--- Begin RECORDS FOR PROCESSING ---

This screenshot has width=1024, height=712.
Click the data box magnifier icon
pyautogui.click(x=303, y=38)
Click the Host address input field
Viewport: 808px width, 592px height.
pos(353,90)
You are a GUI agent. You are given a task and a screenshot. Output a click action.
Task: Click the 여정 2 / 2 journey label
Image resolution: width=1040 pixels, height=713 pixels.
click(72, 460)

--- End RECORDS FOR PROCESSING ---
--- Begin RECORDS FOR PROCESSING ---

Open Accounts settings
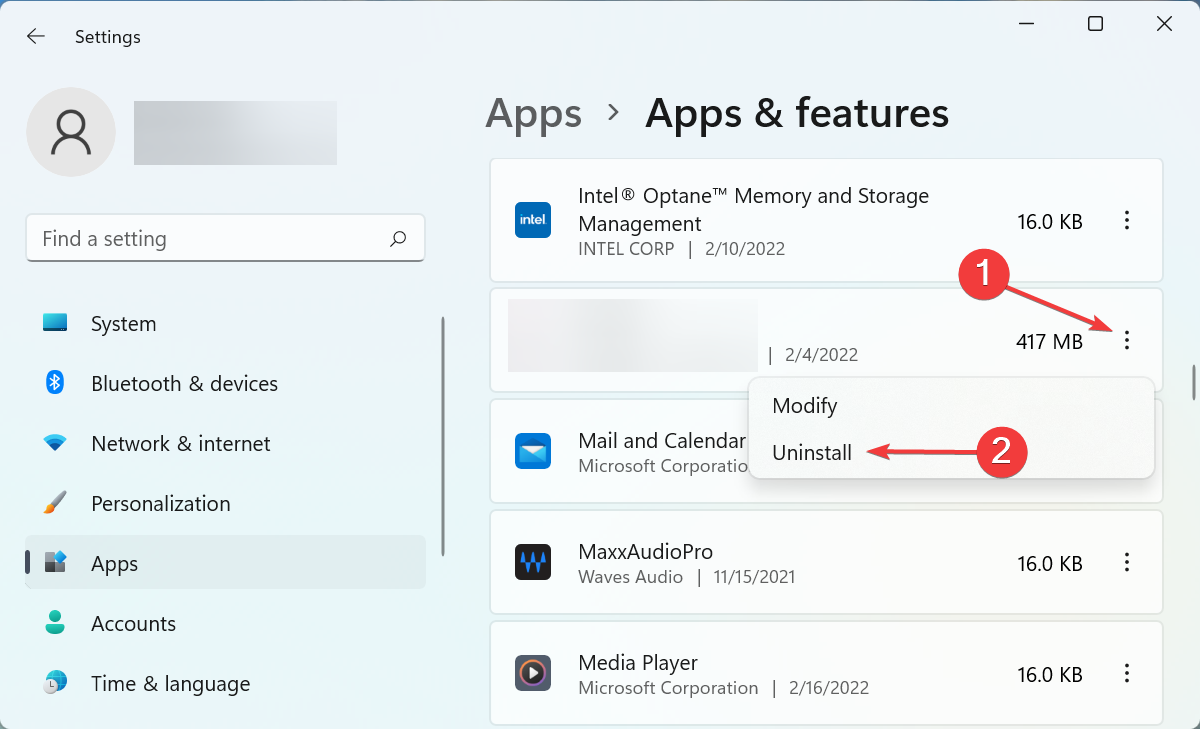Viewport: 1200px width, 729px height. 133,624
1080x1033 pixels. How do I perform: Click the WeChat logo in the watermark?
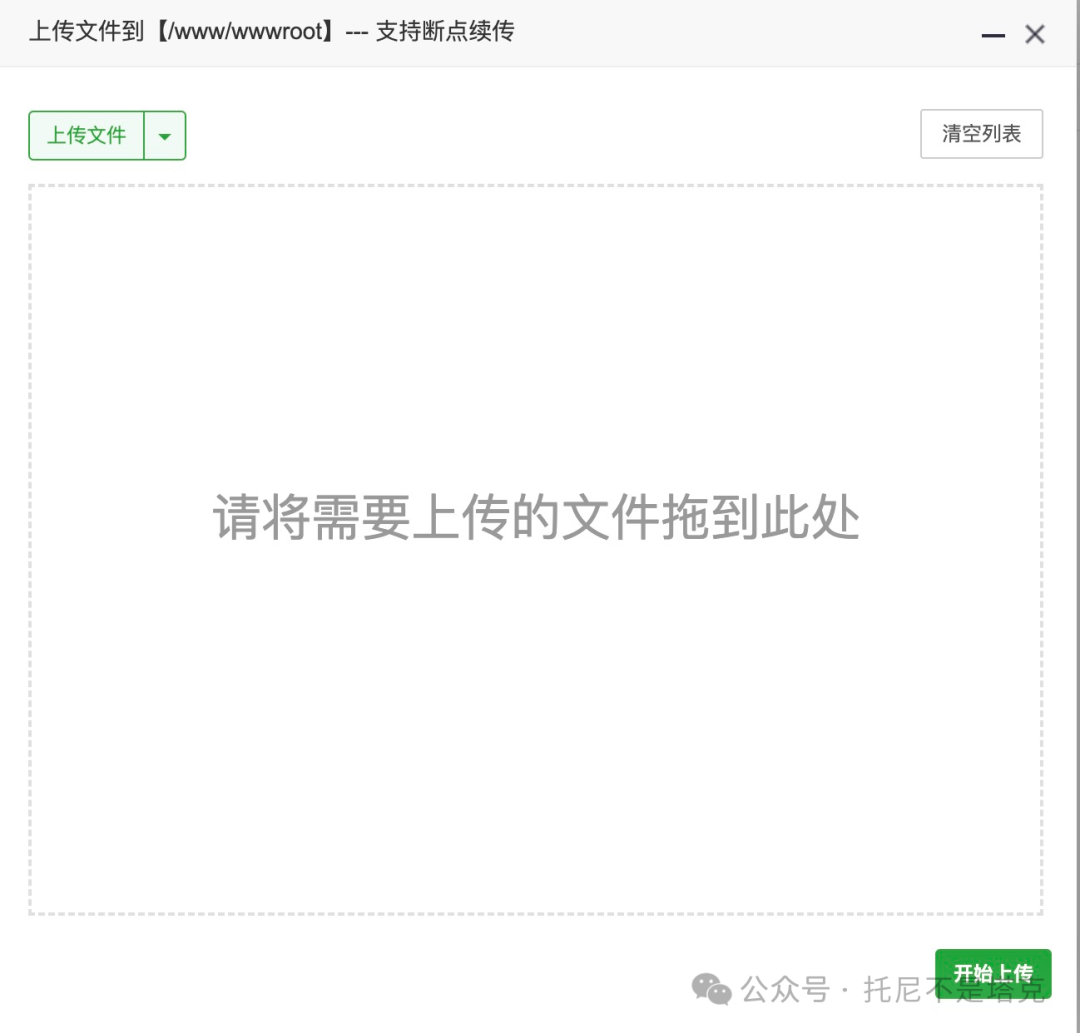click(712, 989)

--- End RECORDS FOR PROCESSING ---

STATED GOAL = Reproduce the data verbatim, starting at the line that contains "This screenshot has width=1024, height=712." and ending after the line that contains "click(72, 460)".

ANSWER TO THIS PROBLEM =
This screenshot has width=1024, height=712.
Click the data box magnifier icon
pyautogui.click(x=303, y=38)
Click the Host address input field
Viewport: 808px width, 592px height.
pos(353,90)
You are a GUI agent. You are given a task and a screenshot. Output a click action.
Task: Click the 여정 2 / 2 journey label
Image resolution: width=1040 pixels, height=713 pixels.
click(72, 460)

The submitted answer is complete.